The concept of having an information 4 that is indirectly indicative of the bandwidth, or indirectly indicative of a bandwidth change, can especially be applied in the context of a cellular communication system, in which cells are provided that may operate in accordance with different telecommunication standards. More specifically it is possible to have a first telecommunication standard that is offered only in certain cells or areas, where mobile stations are capable of identifying such cells, and where communication coverage outside of these selected areas is provided by a different telecommunication standard, and the mobile stations capable of operating in accordance with the first telecommunication standard are also able to operate in accordance with the second telecommunication standard. An example of this is the providing of specific areas, in which UMTS service is provided, whereas outside of these designated areas, service is provided by a GSM network. In mobile stations that are able to operate in accordance with UMTS and GSM, the handover from an UMTS cell to a non-UMTS-cell can be seen as an indication of a bandwidth change, even if the message informing of the handover does not contain any explicit bandwidth information. Therefore, in accordance with an embodiment of the invention, the control procedure 10 at the application layer is arranged such that the receipt of a message indicating a handover from a cell of a first telecommunication standard (e.g. UMTS) to the cell of a second telecommunication standard (e.g. GSM) leads to an appropriate adjustment operation of the streams being fed into the connection, e.g. to a dropping of all video streams. This operation can also be conducted in the inverse direction, e.g. when receiving an indication of a handover from a cell of one telecommunication standard (e.g. GSM) to a cell of another telecommunication standard (e.g. UMTS), then the control procedure can be operated to start sending streams of a specific type of media, e.g. video streams. Naturally, GSM and UMTS are only examples of telecommunication standards, and the above mentioned concept can be applied to the switching over between any two different telecommunication standards.

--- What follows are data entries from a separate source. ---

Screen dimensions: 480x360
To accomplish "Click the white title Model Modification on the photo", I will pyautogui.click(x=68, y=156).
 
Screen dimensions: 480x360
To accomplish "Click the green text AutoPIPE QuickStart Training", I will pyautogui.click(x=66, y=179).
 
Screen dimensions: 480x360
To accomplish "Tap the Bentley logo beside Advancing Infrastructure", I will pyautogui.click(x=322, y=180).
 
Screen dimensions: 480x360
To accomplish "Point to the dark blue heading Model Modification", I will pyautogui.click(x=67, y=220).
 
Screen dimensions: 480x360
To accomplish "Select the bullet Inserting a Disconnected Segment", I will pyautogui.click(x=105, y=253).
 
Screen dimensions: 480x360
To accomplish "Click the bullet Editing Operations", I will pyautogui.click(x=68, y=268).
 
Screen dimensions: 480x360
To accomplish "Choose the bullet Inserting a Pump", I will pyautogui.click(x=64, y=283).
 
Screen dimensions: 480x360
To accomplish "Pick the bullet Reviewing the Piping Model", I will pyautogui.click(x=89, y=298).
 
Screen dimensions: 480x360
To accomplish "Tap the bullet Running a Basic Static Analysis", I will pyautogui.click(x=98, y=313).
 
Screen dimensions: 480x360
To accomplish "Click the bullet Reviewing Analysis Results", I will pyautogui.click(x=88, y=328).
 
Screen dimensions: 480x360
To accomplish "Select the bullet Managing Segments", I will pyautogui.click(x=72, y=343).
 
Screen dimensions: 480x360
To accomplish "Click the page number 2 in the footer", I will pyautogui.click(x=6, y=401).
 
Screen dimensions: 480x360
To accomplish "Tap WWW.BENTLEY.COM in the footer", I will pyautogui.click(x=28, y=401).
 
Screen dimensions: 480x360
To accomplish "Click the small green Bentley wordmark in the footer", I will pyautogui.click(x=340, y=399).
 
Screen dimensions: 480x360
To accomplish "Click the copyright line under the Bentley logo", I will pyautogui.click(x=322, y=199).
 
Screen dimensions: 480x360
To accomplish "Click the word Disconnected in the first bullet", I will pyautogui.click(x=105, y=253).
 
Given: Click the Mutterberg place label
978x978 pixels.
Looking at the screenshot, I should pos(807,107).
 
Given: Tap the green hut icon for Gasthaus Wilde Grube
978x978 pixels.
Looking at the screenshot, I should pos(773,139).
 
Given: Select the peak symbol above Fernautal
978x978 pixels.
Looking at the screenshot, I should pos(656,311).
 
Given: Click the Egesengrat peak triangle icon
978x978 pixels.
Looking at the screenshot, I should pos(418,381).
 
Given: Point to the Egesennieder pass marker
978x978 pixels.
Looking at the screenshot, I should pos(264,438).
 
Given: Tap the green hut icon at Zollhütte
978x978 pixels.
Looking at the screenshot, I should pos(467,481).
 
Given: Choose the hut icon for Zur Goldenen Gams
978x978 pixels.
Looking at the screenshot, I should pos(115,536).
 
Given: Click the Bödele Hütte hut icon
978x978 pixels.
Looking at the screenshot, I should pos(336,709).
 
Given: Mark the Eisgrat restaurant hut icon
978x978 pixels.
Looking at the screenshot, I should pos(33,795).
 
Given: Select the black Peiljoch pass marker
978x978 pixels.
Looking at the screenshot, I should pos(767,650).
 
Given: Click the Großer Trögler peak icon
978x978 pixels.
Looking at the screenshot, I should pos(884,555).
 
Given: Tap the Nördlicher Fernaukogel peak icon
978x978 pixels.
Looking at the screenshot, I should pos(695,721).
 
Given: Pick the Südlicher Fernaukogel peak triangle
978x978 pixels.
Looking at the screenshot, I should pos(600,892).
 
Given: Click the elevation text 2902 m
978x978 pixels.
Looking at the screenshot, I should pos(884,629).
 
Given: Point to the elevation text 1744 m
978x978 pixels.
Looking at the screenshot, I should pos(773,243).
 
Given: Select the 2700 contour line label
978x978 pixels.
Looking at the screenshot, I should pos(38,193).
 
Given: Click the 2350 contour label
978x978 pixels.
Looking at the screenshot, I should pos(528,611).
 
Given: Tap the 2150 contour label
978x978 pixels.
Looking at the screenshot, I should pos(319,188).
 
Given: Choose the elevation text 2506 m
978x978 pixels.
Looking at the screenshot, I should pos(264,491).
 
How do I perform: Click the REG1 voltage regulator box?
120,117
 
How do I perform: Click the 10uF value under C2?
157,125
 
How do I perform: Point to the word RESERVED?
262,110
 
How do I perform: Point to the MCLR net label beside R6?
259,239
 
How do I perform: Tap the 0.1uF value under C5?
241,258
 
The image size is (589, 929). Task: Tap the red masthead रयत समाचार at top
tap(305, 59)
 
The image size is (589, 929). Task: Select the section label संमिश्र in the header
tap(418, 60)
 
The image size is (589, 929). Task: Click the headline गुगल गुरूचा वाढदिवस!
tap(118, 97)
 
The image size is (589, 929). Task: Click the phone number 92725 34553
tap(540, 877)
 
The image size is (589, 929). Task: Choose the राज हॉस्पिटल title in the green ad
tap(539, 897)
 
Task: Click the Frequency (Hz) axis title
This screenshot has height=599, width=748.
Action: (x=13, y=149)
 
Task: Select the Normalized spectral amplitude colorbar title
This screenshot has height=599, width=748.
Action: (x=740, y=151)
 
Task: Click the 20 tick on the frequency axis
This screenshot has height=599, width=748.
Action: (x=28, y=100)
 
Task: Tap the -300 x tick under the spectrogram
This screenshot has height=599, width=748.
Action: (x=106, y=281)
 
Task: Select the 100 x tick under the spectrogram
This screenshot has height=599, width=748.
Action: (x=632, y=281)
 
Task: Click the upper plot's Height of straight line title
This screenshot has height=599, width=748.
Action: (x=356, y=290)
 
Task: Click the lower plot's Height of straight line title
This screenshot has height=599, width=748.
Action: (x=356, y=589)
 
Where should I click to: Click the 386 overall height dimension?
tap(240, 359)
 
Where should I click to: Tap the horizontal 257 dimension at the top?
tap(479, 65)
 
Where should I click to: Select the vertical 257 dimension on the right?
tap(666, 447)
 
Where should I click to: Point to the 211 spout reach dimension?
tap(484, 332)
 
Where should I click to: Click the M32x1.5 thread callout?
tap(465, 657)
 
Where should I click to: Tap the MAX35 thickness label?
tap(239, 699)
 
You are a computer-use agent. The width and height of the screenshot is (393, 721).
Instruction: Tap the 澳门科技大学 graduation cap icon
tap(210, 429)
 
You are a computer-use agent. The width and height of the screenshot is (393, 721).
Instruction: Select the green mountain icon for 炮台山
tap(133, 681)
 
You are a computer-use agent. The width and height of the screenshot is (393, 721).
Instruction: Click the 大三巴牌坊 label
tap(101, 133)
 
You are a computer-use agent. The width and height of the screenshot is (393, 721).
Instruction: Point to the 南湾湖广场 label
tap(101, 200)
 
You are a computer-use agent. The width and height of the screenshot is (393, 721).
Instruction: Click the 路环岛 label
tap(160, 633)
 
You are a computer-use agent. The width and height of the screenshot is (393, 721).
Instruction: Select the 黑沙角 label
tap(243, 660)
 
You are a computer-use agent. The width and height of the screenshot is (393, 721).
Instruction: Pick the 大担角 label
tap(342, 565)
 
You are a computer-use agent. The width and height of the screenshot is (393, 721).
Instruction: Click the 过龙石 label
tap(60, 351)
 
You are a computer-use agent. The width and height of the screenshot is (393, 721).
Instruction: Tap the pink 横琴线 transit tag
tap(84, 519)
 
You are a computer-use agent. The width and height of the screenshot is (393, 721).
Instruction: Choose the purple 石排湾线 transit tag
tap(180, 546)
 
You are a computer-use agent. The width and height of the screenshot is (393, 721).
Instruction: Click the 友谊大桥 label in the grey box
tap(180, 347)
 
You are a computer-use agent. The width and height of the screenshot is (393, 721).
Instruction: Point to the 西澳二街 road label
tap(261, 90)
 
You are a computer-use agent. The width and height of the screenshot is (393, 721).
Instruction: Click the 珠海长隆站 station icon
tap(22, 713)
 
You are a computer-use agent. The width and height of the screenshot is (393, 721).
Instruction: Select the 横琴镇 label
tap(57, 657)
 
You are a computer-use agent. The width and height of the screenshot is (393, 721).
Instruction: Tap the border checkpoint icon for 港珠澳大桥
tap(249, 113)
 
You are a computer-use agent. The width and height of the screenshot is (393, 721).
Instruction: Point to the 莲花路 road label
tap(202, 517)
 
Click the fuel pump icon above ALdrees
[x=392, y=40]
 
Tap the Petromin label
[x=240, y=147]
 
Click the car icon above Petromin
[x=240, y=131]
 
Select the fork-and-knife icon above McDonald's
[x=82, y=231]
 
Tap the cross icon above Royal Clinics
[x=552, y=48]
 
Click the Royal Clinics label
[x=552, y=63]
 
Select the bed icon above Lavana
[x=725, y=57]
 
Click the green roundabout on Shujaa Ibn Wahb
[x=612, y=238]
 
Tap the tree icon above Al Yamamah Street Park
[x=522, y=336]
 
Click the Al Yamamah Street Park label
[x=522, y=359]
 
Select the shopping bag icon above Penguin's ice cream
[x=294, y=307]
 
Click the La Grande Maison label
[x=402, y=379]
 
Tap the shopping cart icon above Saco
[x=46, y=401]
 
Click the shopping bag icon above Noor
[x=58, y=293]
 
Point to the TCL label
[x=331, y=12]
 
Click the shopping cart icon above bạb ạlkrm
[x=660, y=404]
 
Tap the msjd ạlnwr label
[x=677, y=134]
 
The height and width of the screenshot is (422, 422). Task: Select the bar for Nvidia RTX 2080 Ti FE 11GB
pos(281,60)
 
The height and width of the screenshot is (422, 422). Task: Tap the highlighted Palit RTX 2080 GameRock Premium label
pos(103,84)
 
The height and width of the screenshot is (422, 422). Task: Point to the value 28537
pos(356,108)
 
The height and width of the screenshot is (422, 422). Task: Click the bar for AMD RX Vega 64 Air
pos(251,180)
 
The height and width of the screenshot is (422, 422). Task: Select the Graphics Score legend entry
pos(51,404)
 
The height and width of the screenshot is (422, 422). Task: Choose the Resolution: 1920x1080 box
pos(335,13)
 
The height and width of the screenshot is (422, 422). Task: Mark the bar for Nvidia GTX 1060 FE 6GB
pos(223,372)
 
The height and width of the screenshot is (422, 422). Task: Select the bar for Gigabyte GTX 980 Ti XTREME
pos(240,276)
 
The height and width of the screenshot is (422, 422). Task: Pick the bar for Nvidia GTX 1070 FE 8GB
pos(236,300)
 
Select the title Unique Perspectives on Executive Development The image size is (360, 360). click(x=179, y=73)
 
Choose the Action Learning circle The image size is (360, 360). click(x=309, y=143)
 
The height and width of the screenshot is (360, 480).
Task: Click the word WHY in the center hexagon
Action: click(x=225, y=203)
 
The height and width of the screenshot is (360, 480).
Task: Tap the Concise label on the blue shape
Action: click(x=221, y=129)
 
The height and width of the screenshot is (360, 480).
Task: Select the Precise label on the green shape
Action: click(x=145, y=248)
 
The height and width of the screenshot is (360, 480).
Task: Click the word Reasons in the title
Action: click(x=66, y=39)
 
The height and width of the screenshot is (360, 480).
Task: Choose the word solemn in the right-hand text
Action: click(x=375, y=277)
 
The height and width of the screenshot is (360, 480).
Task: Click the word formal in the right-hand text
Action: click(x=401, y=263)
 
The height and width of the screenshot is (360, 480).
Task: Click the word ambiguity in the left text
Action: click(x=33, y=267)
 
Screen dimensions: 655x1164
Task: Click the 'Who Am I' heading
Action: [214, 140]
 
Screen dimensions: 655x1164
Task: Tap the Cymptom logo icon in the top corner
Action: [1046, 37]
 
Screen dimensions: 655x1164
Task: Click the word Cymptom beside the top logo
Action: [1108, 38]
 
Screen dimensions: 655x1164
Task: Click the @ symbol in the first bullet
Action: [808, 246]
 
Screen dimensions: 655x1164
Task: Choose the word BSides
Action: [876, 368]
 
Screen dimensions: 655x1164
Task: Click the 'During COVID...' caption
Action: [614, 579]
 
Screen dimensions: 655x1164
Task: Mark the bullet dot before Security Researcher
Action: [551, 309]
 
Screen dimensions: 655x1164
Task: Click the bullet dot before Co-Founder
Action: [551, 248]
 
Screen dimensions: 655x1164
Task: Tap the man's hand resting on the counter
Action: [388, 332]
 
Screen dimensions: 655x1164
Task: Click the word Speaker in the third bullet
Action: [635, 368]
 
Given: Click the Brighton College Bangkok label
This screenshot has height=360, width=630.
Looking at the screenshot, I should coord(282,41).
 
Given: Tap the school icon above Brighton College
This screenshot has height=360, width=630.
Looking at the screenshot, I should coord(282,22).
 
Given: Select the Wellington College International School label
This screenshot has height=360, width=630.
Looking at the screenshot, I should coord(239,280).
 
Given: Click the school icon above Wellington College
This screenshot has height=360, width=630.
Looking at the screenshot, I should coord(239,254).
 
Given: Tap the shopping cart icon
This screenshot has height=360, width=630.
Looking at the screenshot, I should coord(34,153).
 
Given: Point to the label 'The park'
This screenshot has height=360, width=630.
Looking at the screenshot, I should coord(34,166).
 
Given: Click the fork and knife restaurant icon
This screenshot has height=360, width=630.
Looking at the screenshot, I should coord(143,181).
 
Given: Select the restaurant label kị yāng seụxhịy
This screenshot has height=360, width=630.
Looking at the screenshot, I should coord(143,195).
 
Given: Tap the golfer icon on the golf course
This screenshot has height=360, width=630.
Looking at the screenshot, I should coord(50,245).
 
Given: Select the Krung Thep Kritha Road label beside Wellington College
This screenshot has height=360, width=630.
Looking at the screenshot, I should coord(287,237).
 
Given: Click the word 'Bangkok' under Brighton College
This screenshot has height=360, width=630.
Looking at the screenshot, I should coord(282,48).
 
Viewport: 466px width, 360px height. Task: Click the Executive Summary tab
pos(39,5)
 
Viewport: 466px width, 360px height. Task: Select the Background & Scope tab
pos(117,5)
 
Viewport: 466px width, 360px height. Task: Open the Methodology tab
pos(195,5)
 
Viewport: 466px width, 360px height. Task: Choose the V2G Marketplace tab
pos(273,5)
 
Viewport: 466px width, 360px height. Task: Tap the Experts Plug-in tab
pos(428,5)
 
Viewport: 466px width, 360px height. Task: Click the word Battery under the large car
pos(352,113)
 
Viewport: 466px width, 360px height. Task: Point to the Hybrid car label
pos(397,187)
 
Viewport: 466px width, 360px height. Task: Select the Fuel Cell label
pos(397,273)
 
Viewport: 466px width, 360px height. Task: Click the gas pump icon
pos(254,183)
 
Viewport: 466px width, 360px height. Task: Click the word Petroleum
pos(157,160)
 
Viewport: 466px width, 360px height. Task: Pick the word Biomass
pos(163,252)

Although it is possible, that the connection state change information only contains an indirect indication of the bandwidth, as explained in the previous examples, it is preferable that an information is used that explicitly provides bandwidth change information. In other words, it is preferable that a message indicating a handover also indicates the accompanying change in bandwidths, if such a change in bandwidth occurs. Then the control procedure 10 can be arranged to perform a comparison of the new bandwidth (i.e. the bandwidth provided by the connection 6 after the change of connection state) with one or more predetermined thresholds, in order to then appropriately adjust the number of media streams in accordance with the new bandwidth. As an example, if the sum of the media streams being fed into the connection 6, exceeds a new, lower bandwidth available after handover, then the control procedure 10 can determine which and how many of the streams are to be taken down, in order to obtain a condition according of which the sum of the remaining streams is smaller or equal to the new bandwidth Such an explicit change of bandwidth can e.g. be communicated in association with a handover procedure from a first cell of a cellular communication system to a second cell, where the traffic conditions in the second cell only allow a lower bandwidth for connection 6 than the first cell. The second cell may operate in accordance with the same telecommunication standard as the first cell, or in accordance with a different standard, as in the examples above.

Another example of information indicative of the bandwidth of the connection 6 is a direct bandwidth change information, e.g. issued by the network to the terminals of a specific connection, when the network intends to reduce the bandwidth of the connection associated with said terminals, for example because the network requires more bandwidth for connections having a higher priority, such that the bandwidth of lower priority connections is reduced. Then, as already explained above in connection with the other embodiments, the control procedure 10 in the application layer can adjust the number of streams being fed into connection 6 in accordance with the new value of the bandwidth. Also, at a later point in time it is possible that the network will again increase the bandwidth assigned to the connection, e.g. because the handling of priority connections no longer requires additional bandwidth, and in response to a corresponding message from the network the control procedure 10 can again feed media streams into the connection 6 that were previously dropped.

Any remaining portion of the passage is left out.